之前随便投了一下今日头条竟然过了,虽然不是很想去,但是已经给了我笔试邀约好歹也就做一下,锻炼锻炼脑子,说句实话还是挺喜欢头条的题目的,做起来很有以前 ACM 刷题的感觉,不像其他公司总感觉"工程化"比较多。

推箱子

第一题比较简单,表面上无从下手但是仔细想想应该能想出来的,本质上跟走迷宫问题本质上是一致的，只不过在这题中状态既要保存人的位置也要保存箱子的位置。暴力搜索能够,AC 代码:

#include<iostream>
#include<cstdio>
#include<cstring>
#include<algorithm>
#include<queue>
using namespace std;
char mp[55][55];
bool used[55][55][55][55];
int n, m;
struct Point {
    int x, y;
}you, st, ed;

struct State {
    int x, y, xx, yy, step;
    State() { step = 0; };
    State(int x, int y, int xx, int yy,int step)  {
        this->x = x;
        this->y = y;
        this->xx = xx;
        this->yy = yy;
        this->step = step;
    }
    State(Point a, Point b) {
        x = a.x;
        y = a.y;
        xx = b.x;
        yy = b.y;
        step = 0;
    }
};

int dir[4][2] = { {1,0},{-1,0},{0,1},{0,-1} };
bool valid(int x, int y) {
    if (x<1 || x>n ) return false;
    if (y<1 || y>m ) return false;
    if (mp[x][y] == '#') return false;
    return true;
}

int bfs() {
    queue<State>Q;
    memset(used, 0, sizeof(used));
    State start(you,st);
    Q.push(start);
    used[start.x][start.y][start.xx][start.yy] = 1;
    while (!Q.empty()) {
        State cur = Q.front();
        if (cur.xx == ed.x && cur.yy == ed.y) return cur.step;
        for (int i = 0; i < 4; i++) {
            int x = cur.x + dir[i][0];
            int y = cur.y + dir[i][1];
            int xx = cur.xx;
            int yy = cur.yy;
            if (!valid(x, y))continue;
            if (x == cur.xx && y == cur.yy) {
                xx = cur.xx + dir[i][0];
                yy = cur.yy + dir[i][1];
            }
            if (!valid(xx, yy)) continue;

            if (xx == ed.x && yy == ed.y) {
                return cur.step + 1;
            }
            if (!used[x][y][xx][yy]) {
                used[x][y][xx][yy] = 1;
                Q.push(State(x, y, xx, yy,cur.step + 1));
            }
        }
        Q.pop();
    }
    return -1;
}
int main() {
    while (cin>>n>>m) {
        for (int i = 1; i <= n; i++) {
            for (int j = 1; j <= m; j++) {
                cin >> mp[i][j];
                if (mp[i][j] == 'S') {
                    you.x = i;
                    you.y = j;
                }
                if (mp[i][j] == '0') {
                    st.x = i;
                    st.y = j;
                }
                if (mp[i][j] == 'E') {
                    ed.x = i;
                    ed.y = j;
                }
            }
        }
        cout << bfs() << endl;
    }
}
/*
3 6
.S#..E
.#.0..
......
*/

房间重排

设有 n 个房间，将第 i 个房间的人取出来，依次重新安排到 i+1,i+2,...1,2,3 的房间，不断循环。给你最终各房间人数和最后安排的房间，求最开始的各个房间中人数。

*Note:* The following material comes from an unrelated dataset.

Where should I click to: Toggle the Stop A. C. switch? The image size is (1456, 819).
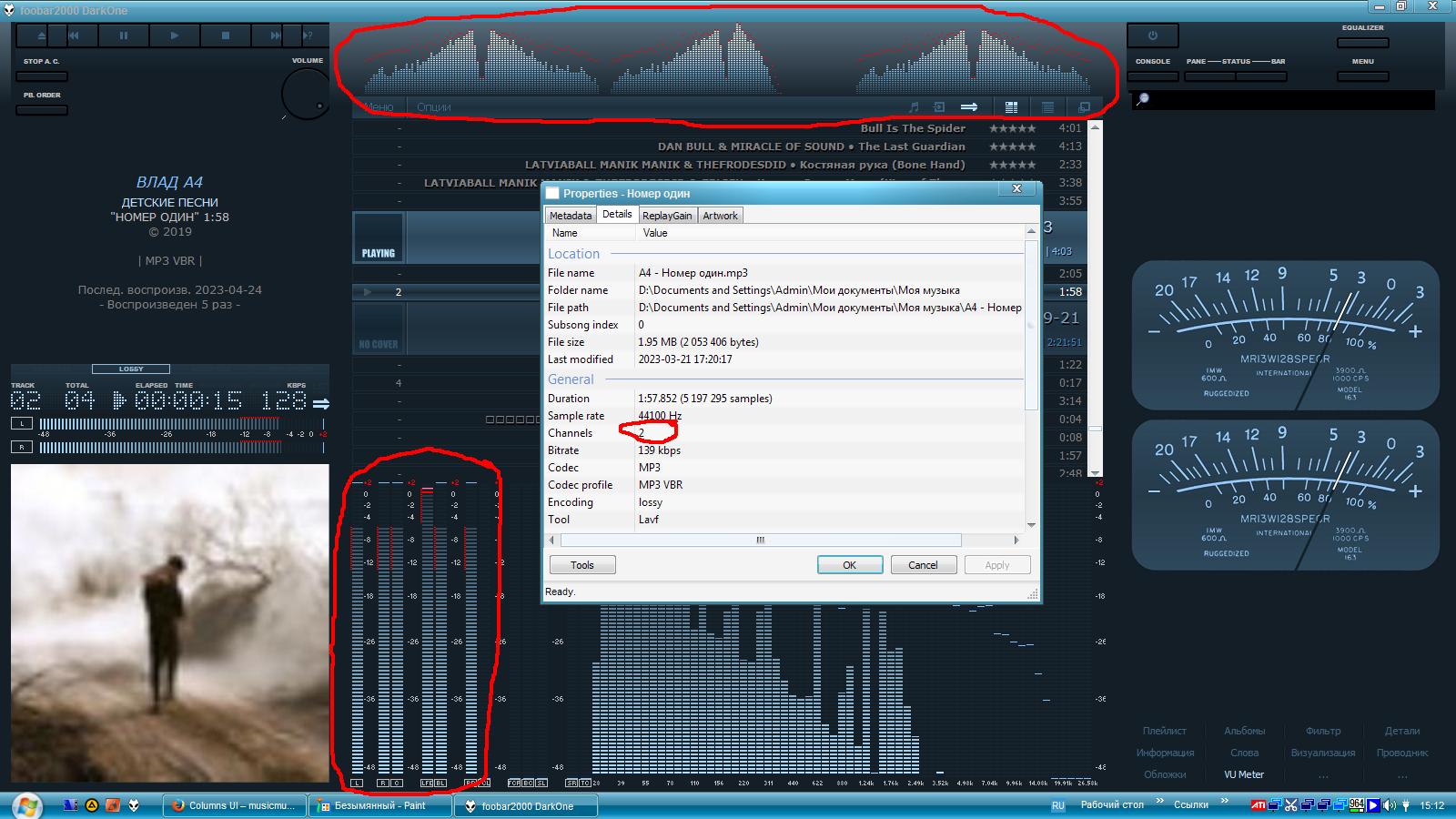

这题有多解，special judge。基本思路就是找到一个包含人数最少的房间，从这个房间开始逆推还原。

#include<iostream>
#include<cstdio>
#include<cstring>
#include<vector>
using namespace std;
int n, m;
long long a[111111], b[111111];
vector<int>vt;

bool check(int mIndex) {
    for (int i = 0; i < n; i++) {
        if (i == mIndex) b[i] = n * a[i];
        else b[i] = a[i] - a[mIndex];
    }
    for (int i = mIndex; i != m; i = (i + 1) % n) {
        b[i]--;
        b[mIndex]++;
        if (b[i] < 0) return false;
    }
    return true;
}
int main() {
    while (~scanf("%d%d", &n, &m)) {
        long long mVal = -1;
        vt.clear();
        m--;
        for (int i = 0; i < n; i++) {
            cin >> a[i];
            if (mVal == -1 || mVal >= a[i]) {
                if (mVal > a[i])vt.clear();
                mVal = a[i];
                vt.push_back(i);
            }
        }
        for (int i = 0; i < (int)vt.size(); i++) {
            int mIndex = vt[i];
            if (check(mIndex))break;
        }
        for (int i = 0; i < n; i++) {
            printf("%lld%c", b[i], i == n - 1 ? '\n' : ' ');
        }
    }
}
/*
3 1
6 5 1
*/